Scooter Framework comes with the following capabilities that save programmers from non-business related laboring work:

Embrace databases

Databases are not evil. They are valuable tools that store data and application states. Many enterprises have invested millions of labor hours in database sql queries, functions, and stored procedures etc.

Scooter Framework recognizes this fact and have the following features to work with databases:

  • Composite primary key friendly
  • Configurable database table name pattern
  • Active Record based domain model
  • Using SQL statements directly inside Java code
  • Managing SQL statements in an external property file
  • Multiple databases

Convention over configuration (COC)

The importance of COC principle can be presented by comparing Java code written with and without COC in mind.

The following Java code and database script samples are copied from a published paper on a popular technology portal site. The Java code is written based on some other orm frameworks.

import javax.persistence.*;

@Entity
@Table(name = "PURCHASE_ORDERS")
@IdClass(BillingAddress.class)
public class PurchaseOrder {

    PurchaseOrder() {}

    PurchaseOrder(BillingAddress billingAddress) {
    street = billingAddress.getStreet();
    city = billingAddress.getCity();
    }

    @Id
    @AttributeOverrides({
    @AttributeOverride(name = "street",
    column = @Column(name="STREET")),
    @AttributeOverride(name = "city",
    column = @Column(name="CITY"))
    })

    private String street;
    private String city;
    private String itemName;

    public String getItemName() {
        return itemName;
    }

    public void setItemName(String itemName) {
        this.itemName = itemName;
    }
}
The corresponding database schema:
create table PURCHASE_ORDERS (
        street varchar(255) not null,
        city varchar(255) not null,
        itemName varchar(255),
        primary key (street, city)
);

When using Scooter Framework, the domain class becomes much clearer and simpler with just a few lines of code.
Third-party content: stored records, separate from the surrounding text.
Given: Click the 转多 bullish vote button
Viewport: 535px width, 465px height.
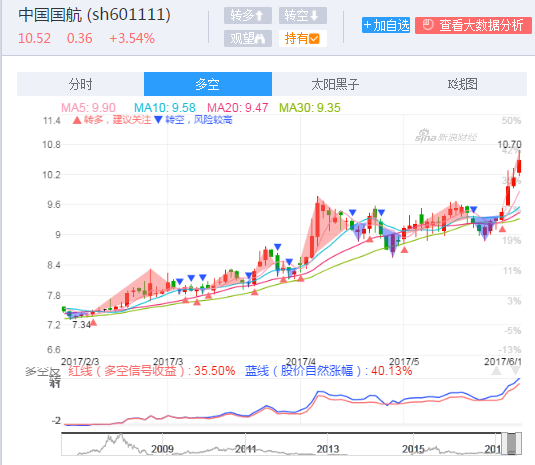Looking at the screenshot, I should (x=248, y=15).
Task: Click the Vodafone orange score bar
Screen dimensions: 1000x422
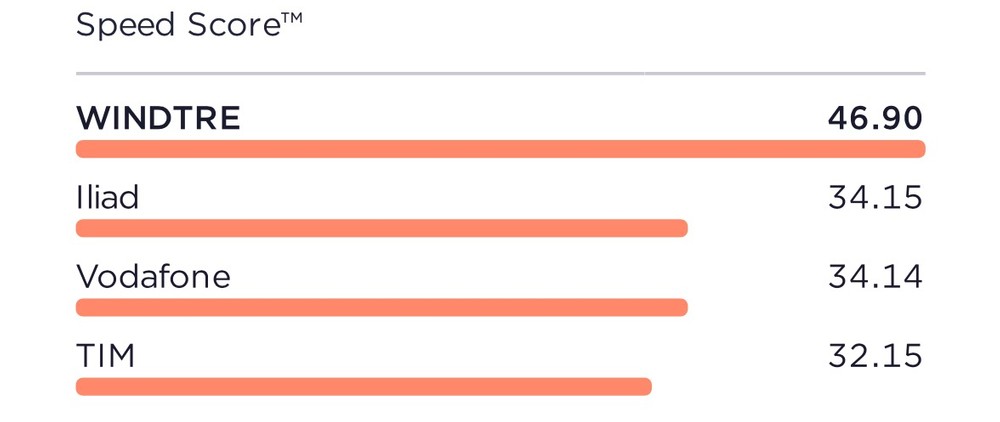Action: pos(381,307)
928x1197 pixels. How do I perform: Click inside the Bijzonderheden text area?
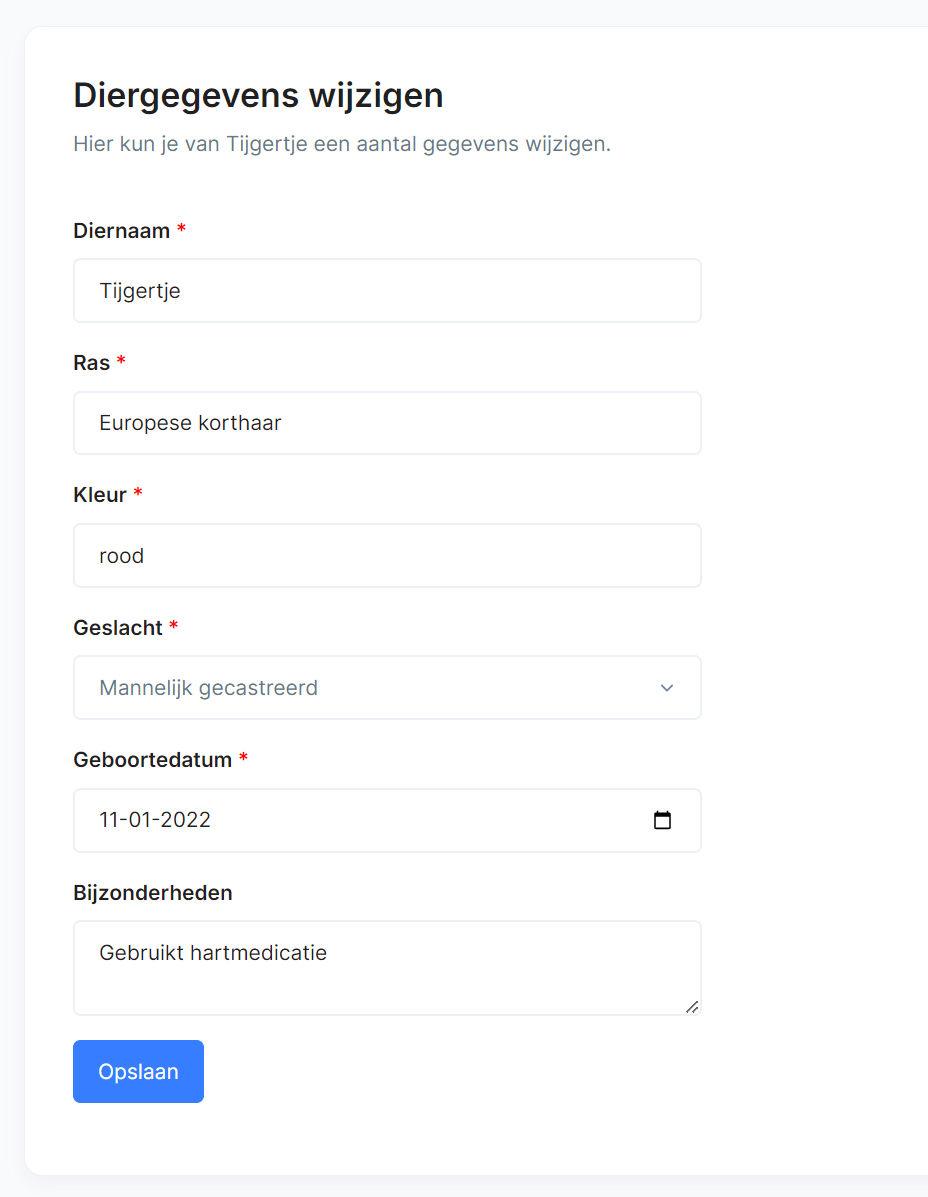387,968
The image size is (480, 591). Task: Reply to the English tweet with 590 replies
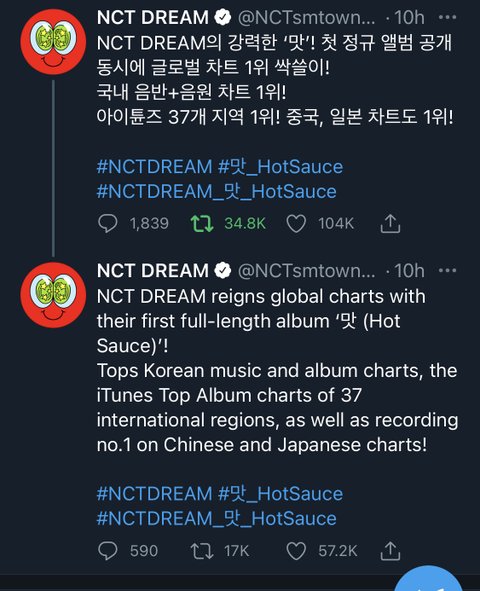tap(108, 551)
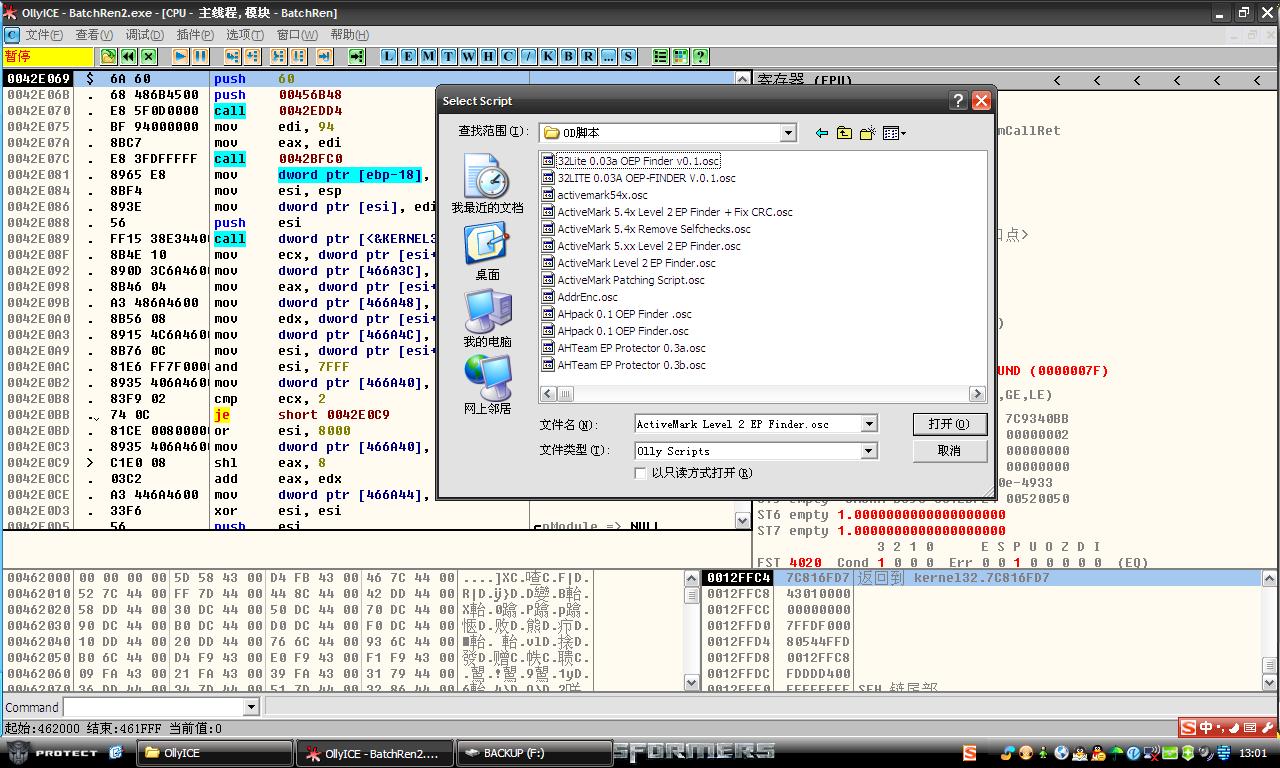Screen dimensions: 1280x768
Task: Expand the Olly Scripts file type dropdown
Action: coord(868,451)
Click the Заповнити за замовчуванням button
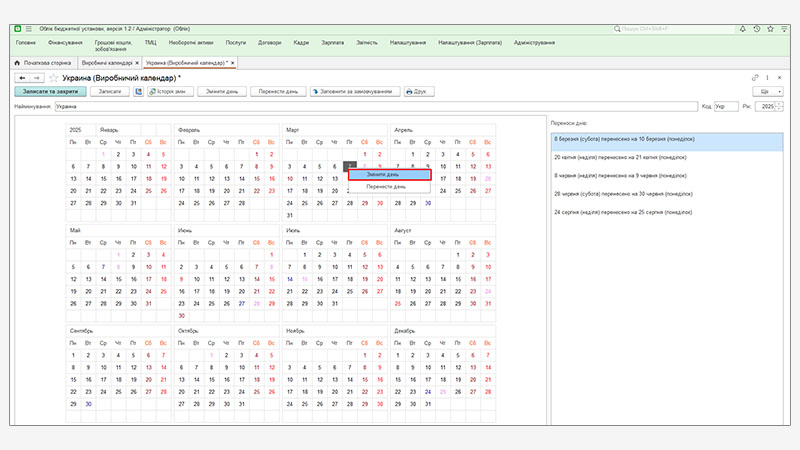Image resolution: width=800 pixels, height=450 pixels. pyautogui.click(x=353, y=91)

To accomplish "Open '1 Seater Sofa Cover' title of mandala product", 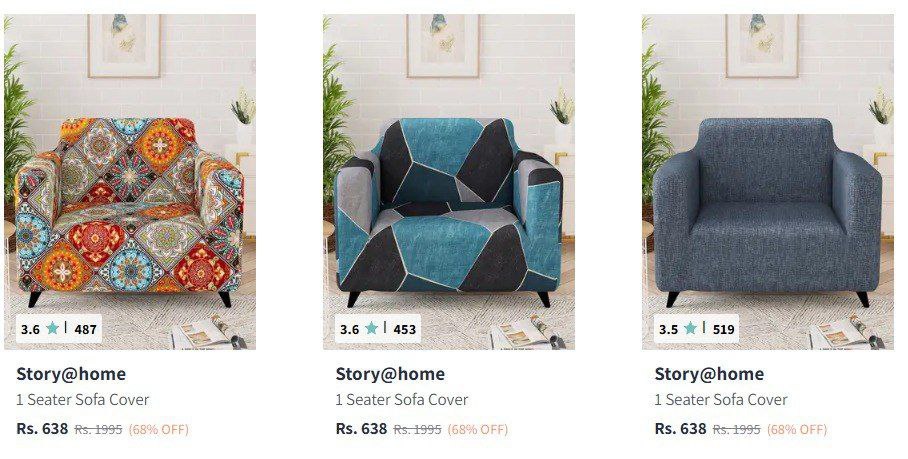I will 83,399.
package com.example.store.model;

import com.scooterframework.orm.activerecord.ActiveRecord;

public class PurchaseOrder extends ActiveRecord {
}

By comparing the same PurchaseOrder class implemented by different frameworks, we can see that annotations are unnecessary:

    No need to declare @Entity: It is a model (entity) class as long as it is in the model directory.
    No need to declare @Table: The table name can be decoded from the model class name.
    No need to declare @IdClass and @Id: primary key fields are detected automatically.
    No need to use @AttributeOverrides: there is no attribute listing.
    No need to use @Column: columns are part of meta data that we can get from the database.
    No need to write getters and setters: there is no need to repeat each column as attribute.

This is the power of COC.

Don't repeat yourself (DRY)

Many J2EE frameworks keep database meta data in a config file which are usually in xml format. Developers have to maintain a mapping file for each table in the database.

This sometimes causes lots of headache for developers as they have to make sure the database meta data on their side is in sync with the database meta data inside the database. This extra work is a direct consequence of violating this DRY principle.

Scooter Framework saves:

  • No duplicating domain model meta data in Java code
  • Automatic detecting database schema changes

Test friendly

Testing is very important in software development. Scooter Framework targets database-backed application development. It comes with a set of test classes so that developers can do unit testing and functional testing by simply executing a test target in build.xml script. See test guide for more details.